__TEXT EXTRACT__:
==*==

Have the computer compute all the possible ways three dice can be thrown: 1 + 1 + 1, 1 + 1 + 2, 1 + 1 + 3, etc. Add up each of these possibilities and see how many give nine as the result and how many give ten. If more give ten, then the belief is proven.
I quickly worked out a brute force solution, as such
int sum,tens,nines;
tens=nines=0;
for(int i=1;i<=6;i++){
for(int j=1;j<=6;j++){
for(int k=1;k<=6;k++){
sum=i+j+k;
//Ternary operators are fun!
tens+=((sum==10)?1:0);
nines+=((sum==9)?1:0);
}
}
}
System.out.println("There are "+tens+" ways to roll a 10");
System.out.println("There are "+nines+" ways to roll a 9");
Which works just fine, and a brute force solution is what the teacher wanted us to do. However, it doesn't scale, and I am trying to find a way to make an algorithm that can calculate the number of ways to roll n dice to get a specific number. Therefore, I started generating the number of ways to get each sum with n dice. With 1 die, there is obviously 1 solution for each. I then calculated, through brute force, the combinations with 2 and 3 dice. These are for two:
There are 1 ways to roll a 2
There are 2 ways to roll a 3
There are 3 ways to roll a 4
There are 4 ways to roll a 5
There are 5 ways to roll a 6
There are 6 ways to roll a 7
There are 5 ways to roll a 8
There are 4 ways to roll a 9
There are 3 ways to roll a 10
There are 2 ways to roll a 11
There are 1 ways to roll a 12
Which looks straightforward enough; it can be calculated with a simple linear absolute value function. But then things start getting trickier. With 3:
There are 1 ways to roll a 3
There are 3 ways to roll a 4
There are 6 ways to roll a 5
There are 10 ways to roll a 6
There are 15 ways to roll a 7
There are 21 ways to roll a 8
There are 25 ways to roll a 9
There are 27 ways to roll a 10
There are 27 ways to roll a 11
There are 25 ways to roll a 12
There are 21 ways to roll a 13
There are 15 ways to roll a 14
There are 10 ways to roll a 15
There are 6 ways to roll a 16
There are 3 ways to roll a 17
There are 1 ways to roll a 18
So I look at that, and I think: Cool, Triangular numbers! However, then I notice those pesky 25s and 27s. So it's obviously not triangular numbers, but still some polynomial expansion, since it's symmetric.

==*==

__PARTS OF THE EXERCISE__:
**a.** Print the portion of the dice post starting at "Have the computer" and ending at "belief is proven.".
**b.** Name every variable declared in the code shown in the dice post.
**c.** In the dice post, how many ways are listed for rolling a 10 with three dice?

__GIVEN INFORMATION__:

==*==

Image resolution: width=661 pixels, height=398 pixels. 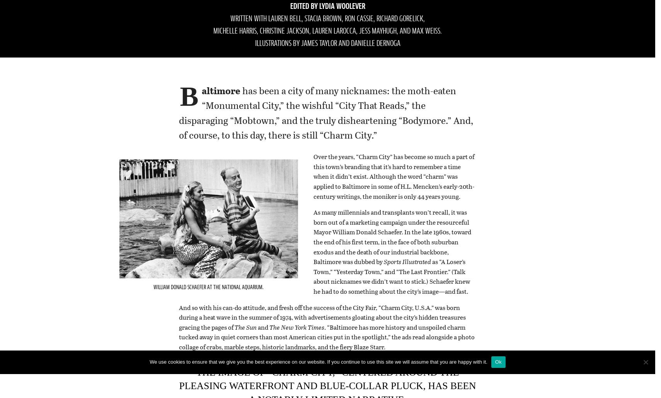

==*==

__TASK ANSWERS__:
**a.**
Have the computer compute all the possible ways three dice can be thrown: 1 + 1 + 1, 1 + 1 + 2, 1 + 1 + 3, etc. Add up each of these possibilities and see how many give nine as the result and how many give ten. If more give ten, then the belief is proven.

**b.** sum, tens, nines, i, j, k

**c.** 27